Tuesday

Reseña de Tuesday: La muerte como algo sustancial, pero no definitivo

Una madre (Julia Louis-Dreyfus) y su hija adolescente (Lola Petticrew) deben enfrentarse a la Muerte cuando ésta llega en forma de un asombroso pájaro parlante. Tuesday es un cuento de hadas desgarrador sobre los ecos de la pérdida y la búsqueda de resiliencia en lo inesperado.

Lo nuevo de Louis-Dreyfus es una gran metáfora de lo que significa el fin de la existencia. Y digo «metáfora» porque más allá de que la protagonista está agonizando -y eso es bastante literal-, esta exploración incorpora la fantasía para materializar ideas y conceptos que de otra manera caerían en una sobreexposición del guión.

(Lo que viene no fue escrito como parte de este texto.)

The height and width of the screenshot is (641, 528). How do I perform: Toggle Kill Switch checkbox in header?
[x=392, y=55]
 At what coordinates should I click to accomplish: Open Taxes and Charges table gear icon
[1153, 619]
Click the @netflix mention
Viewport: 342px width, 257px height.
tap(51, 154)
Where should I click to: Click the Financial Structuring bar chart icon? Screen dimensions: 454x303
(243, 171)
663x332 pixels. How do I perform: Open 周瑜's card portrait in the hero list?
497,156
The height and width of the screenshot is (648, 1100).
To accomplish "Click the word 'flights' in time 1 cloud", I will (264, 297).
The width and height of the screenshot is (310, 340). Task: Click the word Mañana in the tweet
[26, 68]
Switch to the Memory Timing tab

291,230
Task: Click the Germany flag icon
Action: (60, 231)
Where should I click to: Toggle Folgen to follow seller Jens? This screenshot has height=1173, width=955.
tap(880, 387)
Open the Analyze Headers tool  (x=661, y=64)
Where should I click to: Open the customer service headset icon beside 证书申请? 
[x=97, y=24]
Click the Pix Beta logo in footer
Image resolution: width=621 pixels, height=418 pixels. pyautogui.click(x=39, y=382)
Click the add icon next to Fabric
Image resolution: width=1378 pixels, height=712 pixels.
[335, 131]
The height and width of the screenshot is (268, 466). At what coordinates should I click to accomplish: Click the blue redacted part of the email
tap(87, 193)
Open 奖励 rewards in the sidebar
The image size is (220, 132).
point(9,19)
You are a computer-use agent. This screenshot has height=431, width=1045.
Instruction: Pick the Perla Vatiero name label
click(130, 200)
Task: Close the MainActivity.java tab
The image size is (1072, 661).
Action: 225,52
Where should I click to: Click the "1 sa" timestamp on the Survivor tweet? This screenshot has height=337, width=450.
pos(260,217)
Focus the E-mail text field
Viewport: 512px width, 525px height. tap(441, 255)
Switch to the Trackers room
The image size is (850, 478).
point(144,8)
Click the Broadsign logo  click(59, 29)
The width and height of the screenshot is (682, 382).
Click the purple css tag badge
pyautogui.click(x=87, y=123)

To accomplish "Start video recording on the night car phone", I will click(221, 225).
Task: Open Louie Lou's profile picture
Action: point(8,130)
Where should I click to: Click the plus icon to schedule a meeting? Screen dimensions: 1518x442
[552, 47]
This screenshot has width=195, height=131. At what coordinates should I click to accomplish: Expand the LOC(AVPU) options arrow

La apuesta es imaginativa al proponer a La Muerte en la forma de un demacrado guacamayo, que encuentra su propio alivio en la fortaleza de una joven que no le teme y hasta lo entiende.

Desde esa perspectiva, la película ya entrega una frescura que merece la atención del espectador. Pero al mismo tiempo no perdona con su sinceridad. Es tremendamente elocuente a la hora de retratar la dificultad de digerir el destino zanjado para la hija de la protagonista.

La negación de la madre al no reconocer el estado terminal de su retoño se refleja en su alejamiento físico, pero también en el apartamiento del vínculo más emotivo. Quiere bloquear el sufrimiento de la agonía aislándose de las situaciones que evidencian el terrible momento que atraviesan. Eso mientras la persona que está por partir busca todo lo contrario, para que su progenitora deje de sufrir y solamente abrace el momento que tienen para ellas.

Duele la diferencia de perspectivas, pero en el fondo es el núcleo de la delicada trama. Por un lado, se busca plantear la aceptación de la muerte para una paciente desahuciada y, por otro, la irrefrenable necesidad del ser querido por impedir que ese frágil estado se quiebre.

Tuesday se toma su tiempo para exponer sus mensajes. Con ritmo pausado, aporta a la paulatina realización y epifanía de las protagonistas sobre lo que significa aprovechar lo más posible los últimos momentos de la vida.

Finalmente, la producción propone su objetivo definitivo: la muerte es necesaria en el mundo, de lo contrario todo se vuelve un caos. El ciclo de la vida tiene que ver con el orden en el desarrollo de las cosas, la evolución de la naturaleza, la paz mental, el desarrollo humano. Sentir estos dolores es inevitable, pero a la vez sostiene las dinámicas de la humanidad y su entorno.

En el fondo es entender la muerte como algo sustancial, pero no definitivo. Lo relevante es como se recuerda, con lo bonito y lo feo, lo positivo y lo negativo, en la felicidad y la tristeza. Con la rabia a flor de piel y, luego, con la tranquilidad que otorga una sensación de desahogo.

Tuesday representa una potente alternativa en la cartelera, frente a todos los estrenos rimbombantes y exagerados que ha enviado Hollywood recientemente. Es una experiencia diferente, íntima, con pocos personajes -los precisos, por cierto-, con un planteamiento maduro, adulto, con tanto humor como seriedad. Son pocas las experiencias como ésta que llegan a los cines, por eso siempre vale la pena verlas.